Cada año comienza con la mejor de las intenciones y el peor de los designios: es la batalla histórica, tan antigua como nosotros, entre la realidad y el deseo. Querer cambiar las cosas es un gesto valiente que viene de un malestar a menudo inidentificable: ¿por qué me encuentro, de nuevo, enumerando retos y fracasos? ¿De dónde viene esta urgencia de ser otro? ¿Quién soy yo sino ese intento de dejar de repetirme? Ante la incertidumbre, que es nuestra verdad más sangrienta, el presente más radical, vuelvo a esa frase de Lispector que dice que un mundo totalmente vivo tiene la fuerza de un infierno. ¿Es, tal vez, todo esto, un intento de huir de las llamas?

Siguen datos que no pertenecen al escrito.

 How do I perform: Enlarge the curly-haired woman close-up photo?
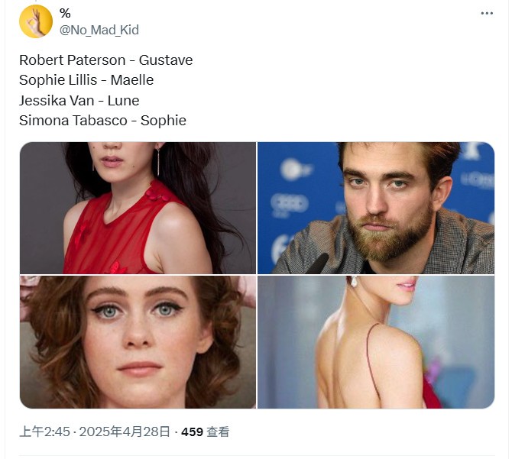(138, 342)
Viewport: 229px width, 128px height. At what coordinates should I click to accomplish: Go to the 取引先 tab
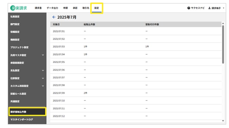click(86, 8)
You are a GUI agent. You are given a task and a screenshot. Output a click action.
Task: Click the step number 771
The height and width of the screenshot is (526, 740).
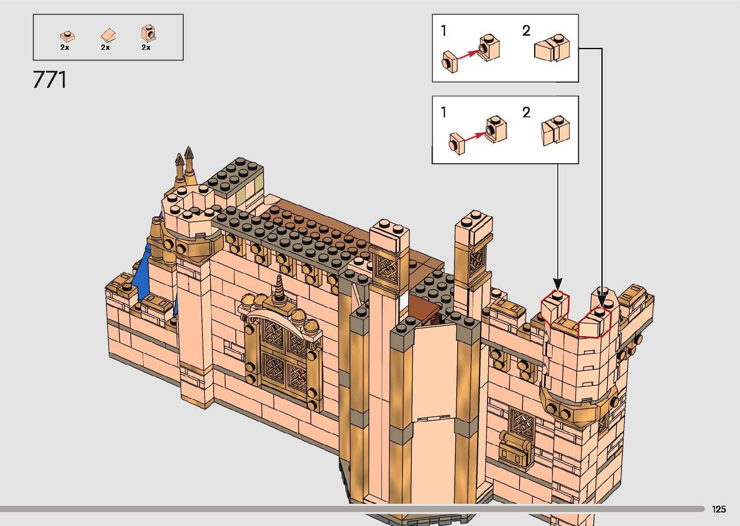(50, 80)
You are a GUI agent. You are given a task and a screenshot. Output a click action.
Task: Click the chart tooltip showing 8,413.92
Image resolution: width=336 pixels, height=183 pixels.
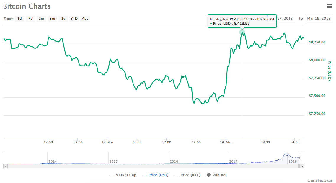pos(242,21)
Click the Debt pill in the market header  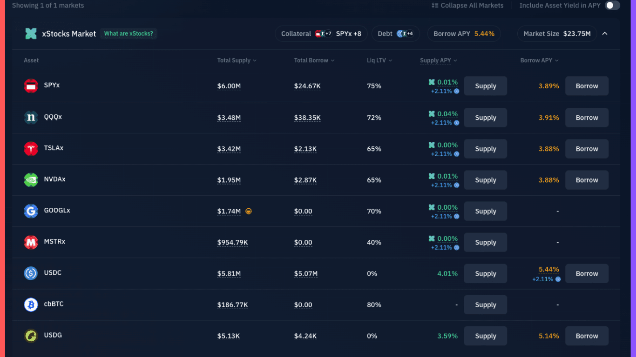[395, 33]
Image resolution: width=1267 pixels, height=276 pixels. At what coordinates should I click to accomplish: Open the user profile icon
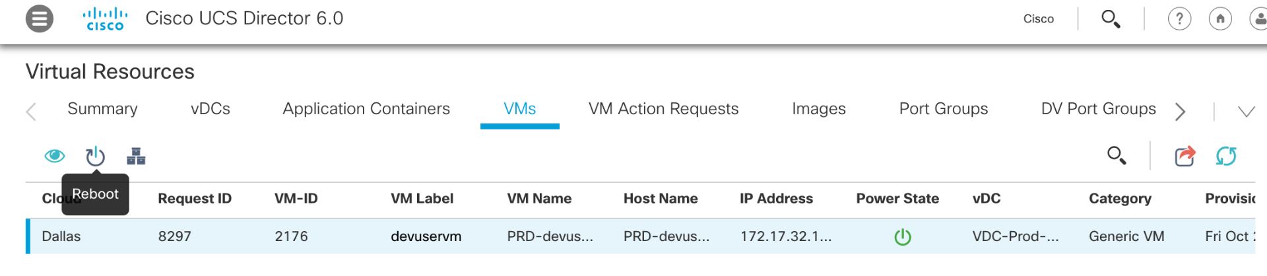pos(1258,18)
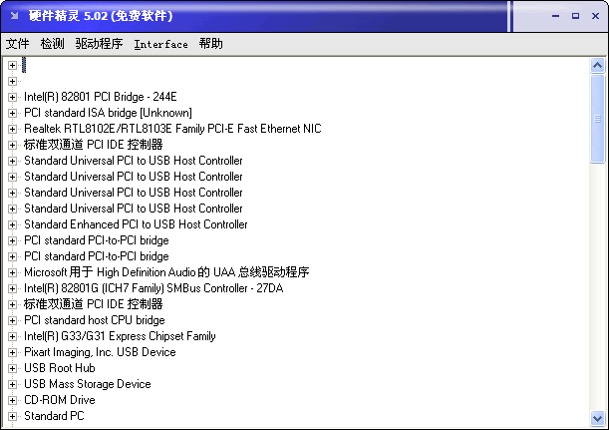Viewport: 609px width, 430px height.
Task: Open the 检测 menu
Action: tap(52, 44)
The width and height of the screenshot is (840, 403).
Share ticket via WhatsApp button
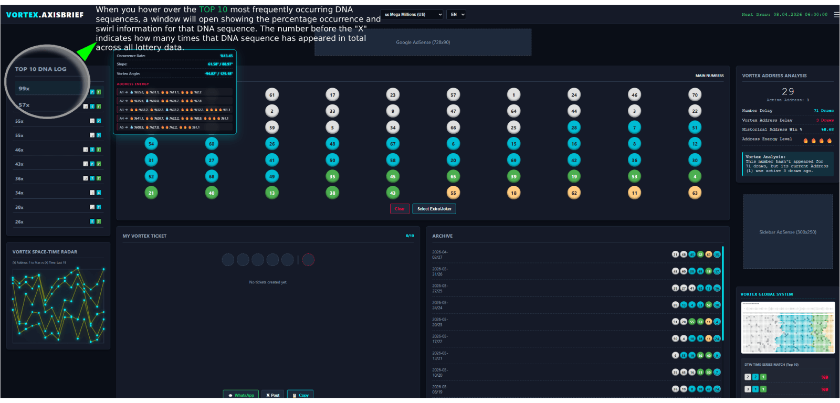pyautogui.click(x=242, y=395)
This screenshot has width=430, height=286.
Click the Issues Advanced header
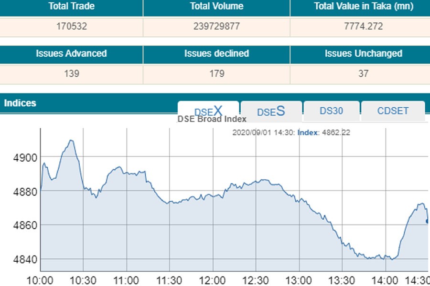[x=71, y=54]
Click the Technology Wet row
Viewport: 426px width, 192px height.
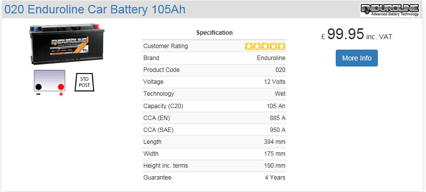point(214,94)
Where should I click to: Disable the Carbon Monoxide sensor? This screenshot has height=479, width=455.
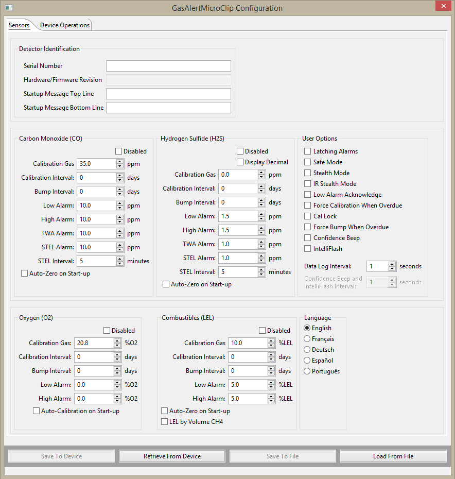[119, 151]
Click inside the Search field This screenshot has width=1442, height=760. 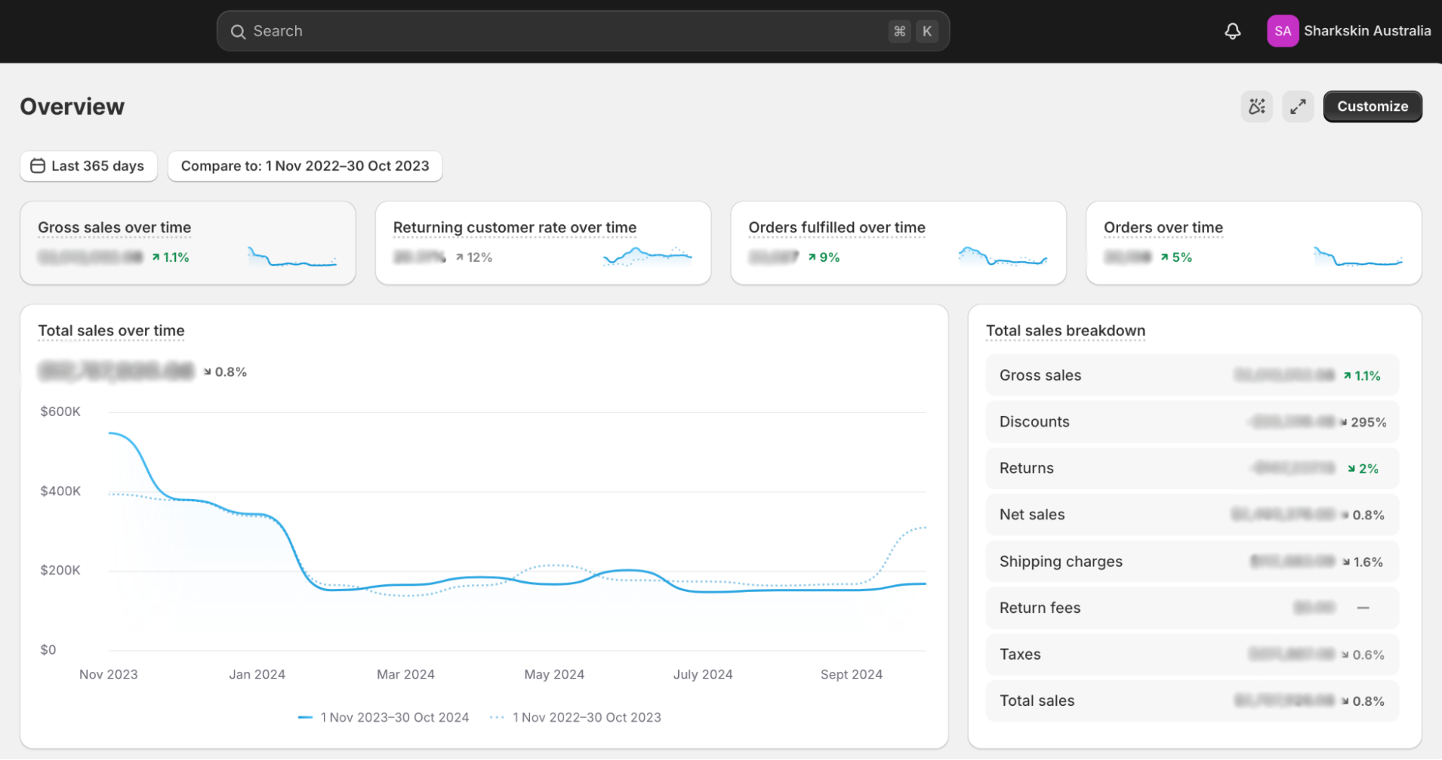click(x=563, y=31)
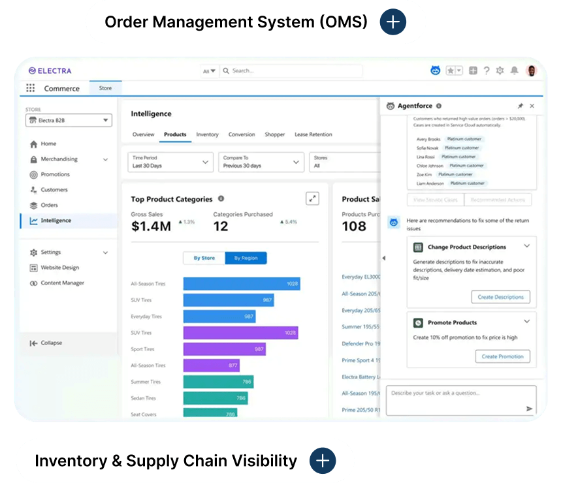Pin the Agentforce panel
This screenshot has width=561, height=483.
(521, 106)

2023 ha sido muchas cosas. El año de las guerras, por ejemplo. El año de entender que la crisis será un estado permanente. El año de la rabia esparciéndose como una mancha de aceite. El año del miedo. Si algo podemos decir a ciencia cierta es que no sabemos. Quizás para evitar la duda, quizás para intentar no notar el cambio mientras un año se convertía en otro, quizás para olvidar este mundo tan vivo que quema demasiado rápido, quizás por otra cosa, da igual, he estado leyendo libros que confrontan la nuestra realidad tan cruda y alimentan nuestro deseo tan vivo.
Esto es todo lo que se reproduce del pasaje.